A single figure is required: the number of lines in the data below that hold the word "screenshot".

Collected data
---

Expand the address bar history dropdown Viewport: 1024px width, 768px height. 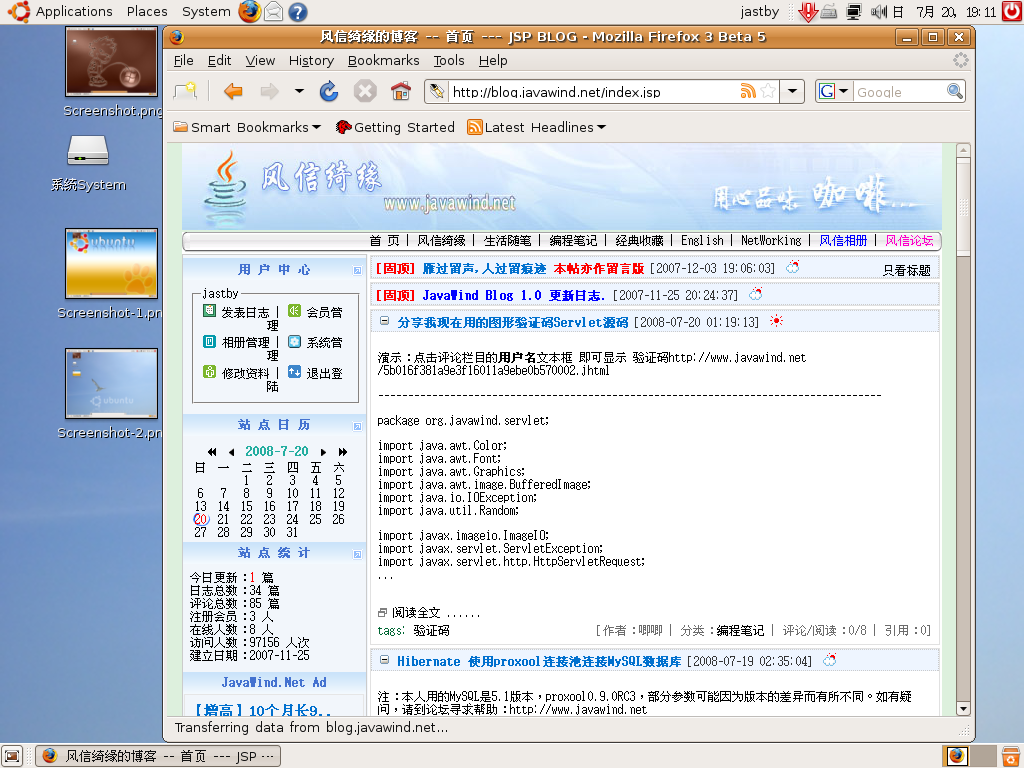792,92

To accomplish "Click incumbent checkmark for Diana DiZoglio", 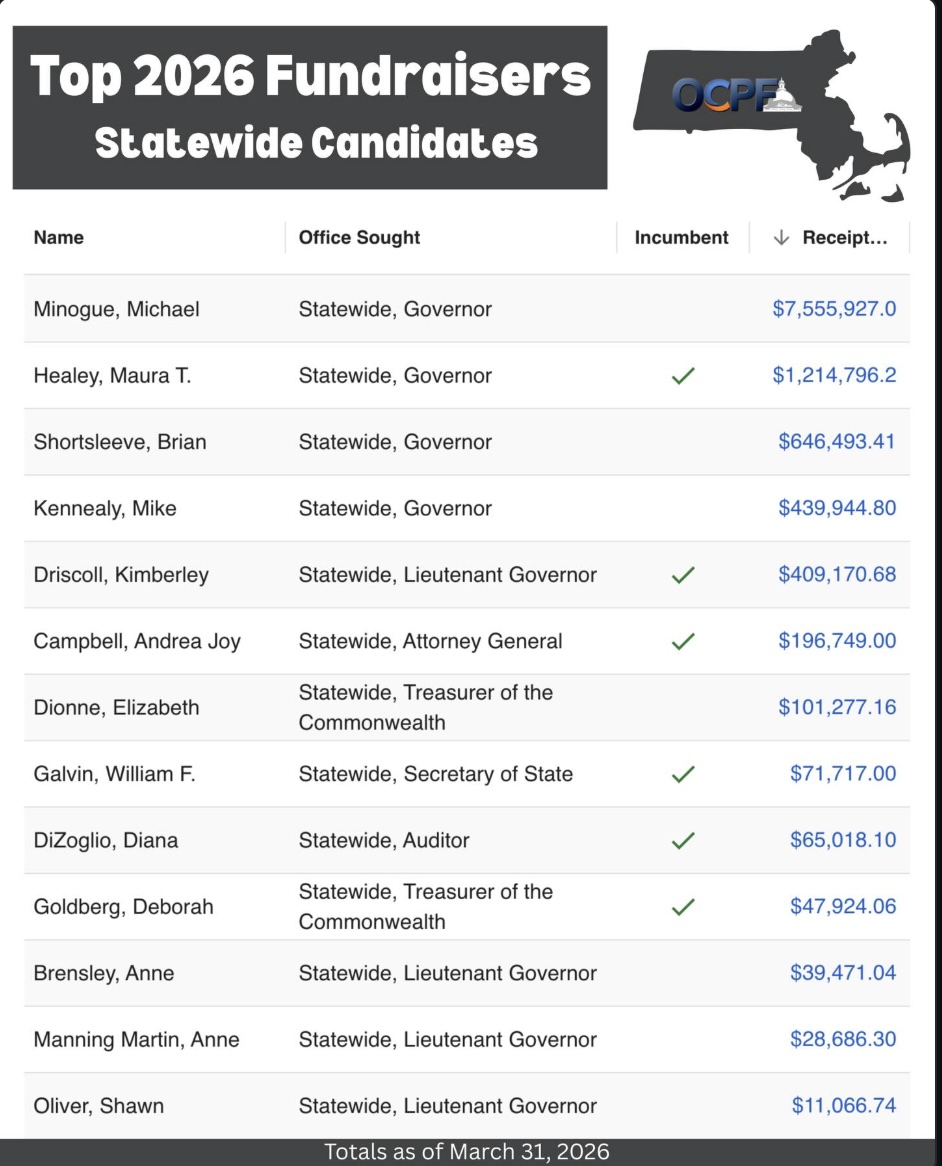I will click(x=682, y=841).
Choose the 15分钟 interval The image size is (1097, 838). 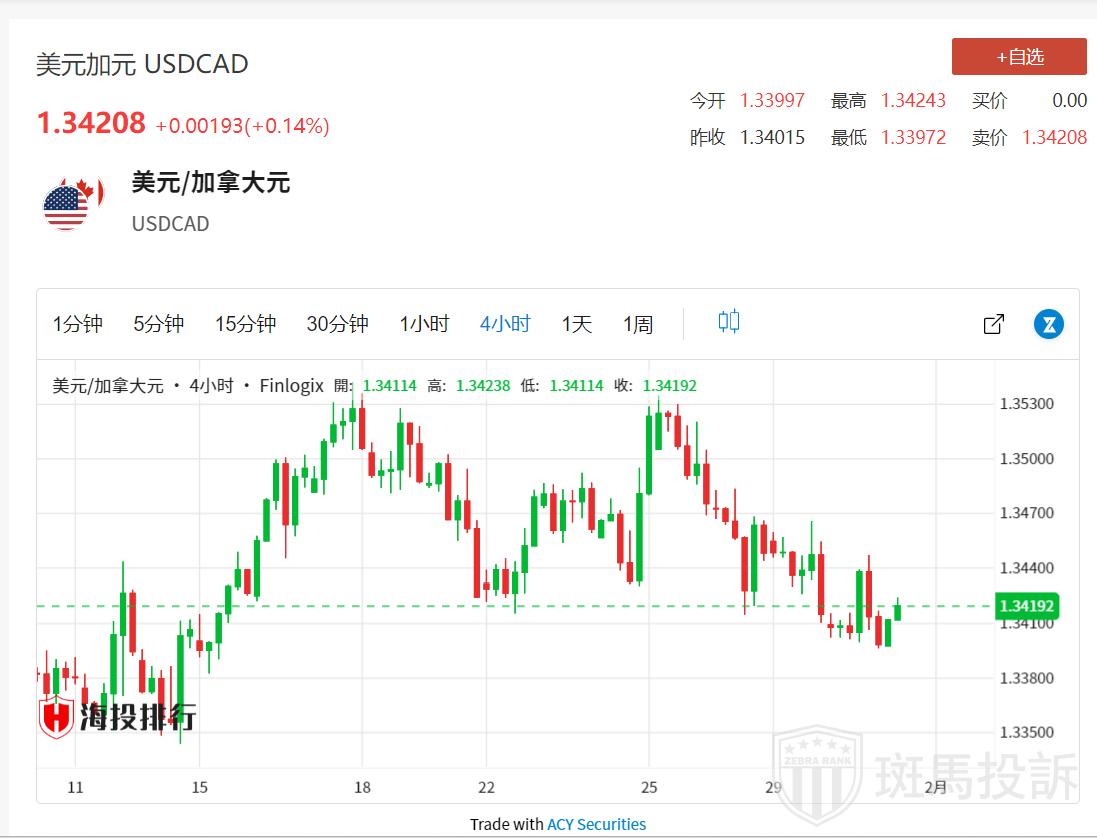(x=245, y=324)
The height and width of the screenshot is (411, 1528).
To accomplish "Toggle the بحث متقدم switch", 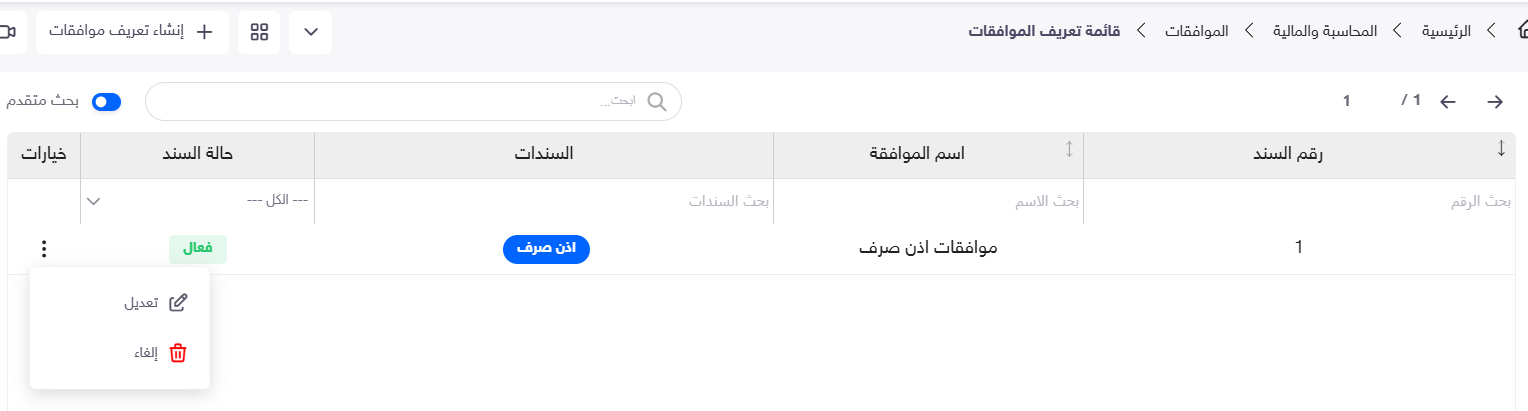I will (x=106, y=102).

---

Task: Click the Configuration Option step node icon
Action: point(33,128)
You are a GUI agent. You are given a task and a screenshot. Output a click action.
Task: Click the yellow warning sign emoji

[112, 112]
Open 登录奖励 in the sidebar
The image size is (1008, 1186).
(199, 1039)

---

### PROBLEM SOLUTION
2